OpenLdap TLS authentication setup

Question

I am trying to setup openldap on ubuntu 12.04 by following this guide https://help.ubuntu.com/12.04/serverguide/openldap-server.html

When I tried to enable TLS on the server by creating a self signed crtificate as decribed in the guide above, I got the following error

command that I ran

ldapmodify -Y EXTERNAL -H ldapi:/// -f /etc/ssl/certinfo.ldif

Content of ldif file

dn: cn=config
add: olcTLSCACertificateFile
olcTLSCACertificateFile: /etc/ssl/certs/cacert.pem
-
add: olcTLSCertificateFile
olcTLSCertificateFile: /etc/ssl/certs/ldap01_slapd_cert.pem
-
add: olcTLSCertificateKeyFile
olcTLSCertificateKeyFile: /etc/ssl/private/ldap01_slapd_key.pem

Error Message

ldap_modify: Inappropriate matching (18)
        additional info: modify/add: olcTLSCertificateFile: no equality matching rule

After hours of searching on google, I have not found anything that tells much about this error. Does anyone have any more information on this?

Answer 1

These are SINGLE-VALUE. Use replace instead of add.

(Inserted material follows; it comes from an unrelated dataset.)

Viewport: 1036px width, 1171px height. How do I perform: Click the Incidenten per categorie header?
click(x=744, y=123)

Also note, changes in the attributes may require a restart of slapd. (Not everything is a run-time configurable as we'd like.)

Your schema is probably:

attributeTypes: ( 1.3.6.1.4.1.4203.1.12.2.3.0.70 NAME 'olcTLSCertificateFile' SYNTAX 1.3.6.1.4.1.1466.115.121.1.15 SINGLE-VALUE )
attributeTypes: ( 1.3.6.1.4.1.4203.1.12.2.3.0.71 NAME 'olcTLSCertificateKeyFile' SYNTAX 1.3.6.1.4.1.1466.115.121.1.15 SINGLE-VALUE )

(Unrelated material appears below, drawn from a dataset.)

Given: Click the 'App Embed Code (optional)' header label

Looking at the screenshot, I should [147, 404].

A little explaination: ldapmodify add causes slapd to make sure you aren't putting in the attribute valie pair twice by doing an equality match. From what I can tell it should be using 2.5.13.6 NAME 'caseExactOrderingMatch', but I've not sure I've ever tried an add for these attributes. This behavior might be completely normal.